Another example of the same phenomenon is the recent removal of the head of the Higher Education Commission. The chairperson’s tenured post was for four years whereas the incumbent had served only two. The government reduced its duration to two years by ordinance in order to force the chairman out overnight.
Again, it showed disregard for an institution, that too in the education sector. There was widespread criticism of this assault on the Higher Education Commission’s autonomy. It also prompted a strong rebuke from respected philanthropist, entrepreneur and moving spirit behind the Higher Education Commission’s creation, Syed Babar Ali, who in a letter to the concerned minister, wrote that education should not be destroyed in this manner and Higher Education Commission should be “protected from such machinations”.
Reliance on publicity
The government’s fourth characteristic is to treat publicity and projection as a substitute for policy. The constant meetings the PM holds with his media spokespersons is one indication. Another is the daily pressers by spokespersons who have little of substance to convey other than hyperbolic claims about government performance.
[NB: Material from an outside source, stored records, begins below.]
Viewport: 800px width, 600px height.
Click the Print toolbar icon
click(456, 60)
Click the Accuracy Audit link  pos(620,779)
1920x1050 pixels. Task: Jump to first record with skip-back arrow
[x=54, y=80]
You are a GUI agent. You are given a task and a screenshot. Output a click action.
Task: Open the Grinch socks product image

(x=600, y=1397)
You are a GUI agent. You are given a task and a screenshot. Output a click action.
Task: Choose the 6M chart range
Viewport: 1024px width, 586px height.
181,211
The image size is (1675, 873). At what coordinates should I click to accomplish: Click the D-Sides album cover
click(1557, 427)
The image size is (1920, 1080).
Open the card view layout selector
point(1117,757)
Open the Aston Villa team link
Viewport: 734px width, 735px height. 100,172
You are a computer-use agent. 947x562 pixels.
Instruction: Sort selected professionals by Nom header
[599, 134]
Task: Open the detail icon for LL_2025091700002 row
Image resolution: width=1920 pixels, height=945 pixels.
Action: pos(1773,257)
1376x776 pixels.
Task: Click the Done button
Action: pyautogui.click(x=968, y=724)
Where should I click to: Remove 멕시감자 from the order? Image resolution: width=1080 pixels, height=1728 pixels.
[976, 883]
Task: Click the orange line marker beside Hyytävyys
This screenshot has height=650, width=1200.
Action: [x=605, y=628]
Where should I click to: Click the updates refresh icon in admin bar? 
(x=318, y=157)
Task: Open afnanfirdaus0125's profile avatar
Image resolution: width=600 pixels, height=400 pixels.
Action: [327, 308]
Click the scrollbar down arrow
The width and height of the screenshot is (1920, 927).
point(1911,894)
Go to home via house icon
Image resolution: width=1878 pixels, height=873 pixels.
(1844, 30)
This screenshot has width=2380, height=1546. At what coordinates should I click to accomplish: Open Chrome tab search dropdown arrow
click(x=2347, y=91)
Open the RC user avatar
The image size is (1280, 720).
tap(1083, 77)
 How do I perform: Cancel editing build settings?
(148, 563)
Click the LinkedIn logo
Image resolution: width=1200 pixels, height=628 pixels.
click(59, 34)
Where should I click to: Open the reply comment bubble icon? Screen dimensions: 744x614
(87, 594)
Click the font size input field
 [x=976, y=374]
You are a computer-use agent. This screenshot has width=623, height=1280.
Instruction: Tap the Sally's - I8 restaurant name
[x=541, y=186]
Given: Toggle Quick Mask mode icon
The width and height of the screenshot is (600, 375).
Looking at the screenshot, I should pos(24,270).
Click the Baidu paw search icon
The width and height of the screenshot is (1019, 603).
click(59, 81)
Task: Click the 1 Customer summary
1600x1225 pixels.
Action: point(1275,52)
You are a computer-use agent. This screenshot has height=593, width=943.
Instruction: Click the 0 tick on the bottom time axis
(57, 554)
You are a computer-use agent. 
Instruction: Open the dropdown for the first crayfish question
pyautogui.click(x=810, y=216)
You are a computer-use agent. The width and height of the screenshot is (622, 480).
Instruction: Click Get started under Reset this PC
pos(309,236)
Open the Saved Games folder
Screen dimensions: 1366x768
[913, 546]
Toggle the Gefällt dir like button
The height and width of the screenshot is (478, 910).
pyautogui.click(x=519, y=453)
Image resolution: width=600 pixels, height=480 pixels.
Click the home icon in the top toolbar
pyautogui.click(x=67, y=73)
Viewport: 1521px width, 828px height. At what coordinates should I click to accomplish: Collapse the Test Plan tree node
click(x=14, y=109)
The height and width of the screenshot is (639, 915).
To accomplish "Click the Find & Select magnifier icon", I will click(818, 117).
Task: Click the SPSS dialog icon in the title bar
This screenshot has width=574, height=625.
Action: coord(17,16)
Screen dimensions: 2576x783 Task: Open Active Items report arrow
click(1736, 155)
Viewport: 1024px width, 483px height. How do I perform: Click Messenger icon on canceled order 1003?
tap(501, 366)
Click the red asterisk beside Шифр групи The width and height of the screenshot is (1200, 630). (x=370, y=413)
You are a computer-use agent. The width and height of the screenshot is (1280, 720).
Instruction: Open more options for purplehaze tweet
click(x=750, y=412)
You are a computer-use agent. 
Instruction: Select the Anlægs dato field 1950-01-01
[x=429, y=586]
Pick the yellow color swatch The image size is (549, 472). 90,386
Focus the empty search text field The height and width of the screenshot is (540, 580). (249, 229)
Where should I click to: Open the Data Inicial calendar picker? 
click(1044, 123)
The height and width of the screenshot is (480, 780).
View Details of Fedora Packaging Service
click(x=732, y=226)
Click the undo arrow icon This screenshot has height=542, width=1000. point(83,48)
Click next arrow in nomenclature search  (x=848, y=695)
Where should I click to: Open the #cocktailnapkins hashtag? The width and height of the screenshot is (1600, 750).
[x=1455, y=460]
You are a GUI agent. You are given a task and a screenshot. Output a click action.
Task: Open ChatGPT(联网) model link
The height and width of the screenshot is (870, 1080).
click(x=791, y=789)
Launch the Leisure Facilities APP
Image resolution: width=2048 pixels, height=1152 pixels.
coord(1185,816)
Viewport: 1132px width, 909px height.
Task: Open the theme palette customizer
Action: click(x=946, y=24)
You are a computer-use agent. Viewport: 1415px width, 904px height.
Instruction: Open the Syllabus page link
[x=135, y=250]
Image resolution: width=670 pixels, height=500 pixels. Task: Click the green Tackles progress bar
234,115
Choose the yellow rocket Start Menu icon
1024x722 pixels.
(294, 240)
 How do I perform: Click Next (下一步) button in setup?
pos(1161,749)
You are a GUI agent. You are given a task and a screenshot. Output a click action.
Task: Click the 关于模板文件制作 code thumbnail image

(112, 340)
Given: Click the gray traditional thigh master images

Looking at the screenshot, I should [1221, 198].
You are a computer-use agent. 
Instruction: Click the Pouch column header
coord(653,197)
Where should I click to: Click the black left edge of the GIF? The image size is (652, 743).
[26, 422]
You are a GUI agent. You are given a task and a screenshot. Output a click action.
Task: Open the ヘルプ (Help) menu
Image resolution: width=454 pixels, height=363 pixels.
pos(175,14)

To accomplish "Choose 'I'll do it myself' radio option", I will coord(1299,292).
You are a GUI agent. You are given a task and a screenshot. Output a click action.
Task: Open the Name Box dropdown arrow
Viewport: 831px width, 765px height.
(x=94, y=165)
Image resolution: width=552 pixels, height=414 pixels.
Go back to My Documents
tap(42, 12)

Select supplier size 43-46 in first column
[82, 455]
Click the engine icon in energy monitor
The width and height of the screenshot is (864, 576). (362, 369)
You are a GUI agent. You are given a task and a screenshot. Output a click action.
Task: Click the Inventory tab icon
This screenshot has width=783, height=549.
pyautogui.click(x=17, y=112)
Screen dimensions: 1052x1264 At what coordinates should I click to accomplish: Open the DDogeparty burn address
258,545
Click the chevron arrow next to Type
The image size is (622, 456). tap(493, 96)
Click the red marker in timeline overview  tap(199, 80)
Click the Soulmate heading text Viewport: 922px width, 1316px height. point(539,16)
This underlines the leadership’s reliance on rhetoric to show it is governing effectively rather than let policy measures speak for themselves. When exaggerated narratives clash with lack of policy delivery it is the government’s credibility that is undermined.
These traits disadvantage the Pakistan Tehreek-e-Insaf government in dealing with the country’s multiple challenges. Its ability to seriously address them depends on how far it can shake off habits that frequently mire it in self-created difficulties.
This article first appeared in Dawn.